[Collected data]
####
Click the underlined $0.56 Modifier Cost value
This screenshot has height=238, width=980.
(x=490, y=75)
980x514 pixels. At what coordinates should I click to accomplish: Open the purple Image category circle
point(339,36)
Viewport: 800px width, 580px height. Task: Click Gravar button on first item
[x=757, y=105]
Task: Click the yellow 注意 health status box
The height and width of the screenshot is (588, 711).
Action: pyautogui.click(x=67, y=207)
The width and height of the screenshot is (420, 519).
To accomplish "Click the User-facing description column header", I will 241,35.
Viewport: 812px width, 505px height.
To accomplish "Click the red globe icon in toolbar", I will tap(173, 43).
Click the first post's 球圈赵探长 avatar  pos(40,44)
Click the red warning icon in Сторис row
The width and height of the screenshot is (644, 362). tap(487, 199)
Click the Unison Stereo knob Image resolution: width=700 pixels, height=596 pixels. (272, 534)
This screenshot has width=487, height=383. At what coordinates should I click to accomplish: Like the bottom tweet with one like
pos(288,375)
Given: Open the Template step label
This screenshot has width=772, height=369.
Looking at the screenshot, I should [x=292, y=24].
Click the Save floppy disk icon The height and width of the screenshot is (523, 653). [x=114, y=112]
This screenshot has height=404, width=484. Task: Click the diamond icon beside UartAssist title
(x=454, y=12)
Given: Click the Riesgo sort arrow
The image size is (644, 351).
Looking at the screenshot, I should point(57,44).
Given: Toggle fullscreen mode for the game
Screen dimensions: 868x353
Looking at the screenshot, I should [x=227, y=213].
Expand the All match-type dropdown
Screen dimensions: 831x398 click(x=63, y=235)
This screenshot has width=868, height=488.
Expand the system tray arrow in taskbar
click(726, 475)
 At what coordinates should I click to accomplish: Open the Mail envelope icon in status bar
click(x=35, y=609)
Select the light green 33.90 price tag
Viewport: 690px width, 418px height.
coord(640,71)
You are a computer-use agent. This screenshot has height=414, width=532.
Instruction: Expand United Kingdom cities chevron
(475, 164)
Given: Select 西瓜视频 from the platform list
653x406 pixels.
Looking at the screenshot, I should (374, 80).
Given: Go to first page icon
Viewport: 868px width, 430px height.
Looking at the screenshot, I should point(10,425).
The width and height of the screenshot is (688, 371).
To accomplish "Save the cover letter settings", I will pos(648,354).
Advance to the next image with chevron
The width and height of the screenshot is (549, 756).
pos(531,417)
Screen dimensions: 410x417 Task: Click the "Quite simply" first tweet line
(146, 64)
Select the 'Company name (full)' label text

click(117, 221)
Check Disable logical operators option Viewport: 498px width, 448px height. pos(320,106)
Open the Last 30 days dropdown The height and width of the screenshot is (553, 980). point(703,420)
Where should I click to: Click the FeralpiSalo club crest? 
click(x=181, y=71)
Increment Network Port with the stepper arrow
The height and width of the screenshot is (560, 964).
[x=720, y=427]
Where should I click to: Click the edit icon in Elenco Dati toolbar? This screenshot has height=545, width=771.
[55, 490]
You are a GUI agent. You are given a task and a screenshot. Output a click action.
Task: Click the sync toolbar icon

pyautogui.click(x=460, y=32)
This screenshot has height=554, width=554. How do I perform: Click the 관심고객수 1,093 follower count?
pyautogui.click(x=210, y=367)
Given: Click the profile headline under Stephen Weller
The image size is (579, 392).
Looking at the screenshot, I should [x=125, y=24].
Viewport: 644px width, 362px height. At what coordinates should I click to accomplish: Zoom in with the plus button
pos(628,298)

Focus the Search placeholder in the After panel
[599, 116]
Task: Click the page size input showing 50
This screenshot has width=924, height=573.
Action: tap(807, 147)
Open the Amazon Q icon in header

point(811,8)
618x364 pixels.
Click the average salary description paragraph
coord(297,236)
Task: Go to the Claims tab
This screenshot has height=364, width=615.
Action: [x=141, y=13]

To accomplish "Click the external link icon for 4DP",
####
> _Task to complete_: When a line of the records has the word "page", pick it out and copy it.

> _Exercise solution_:
Given: Go to first page icon
Task: Click the page size input showing 50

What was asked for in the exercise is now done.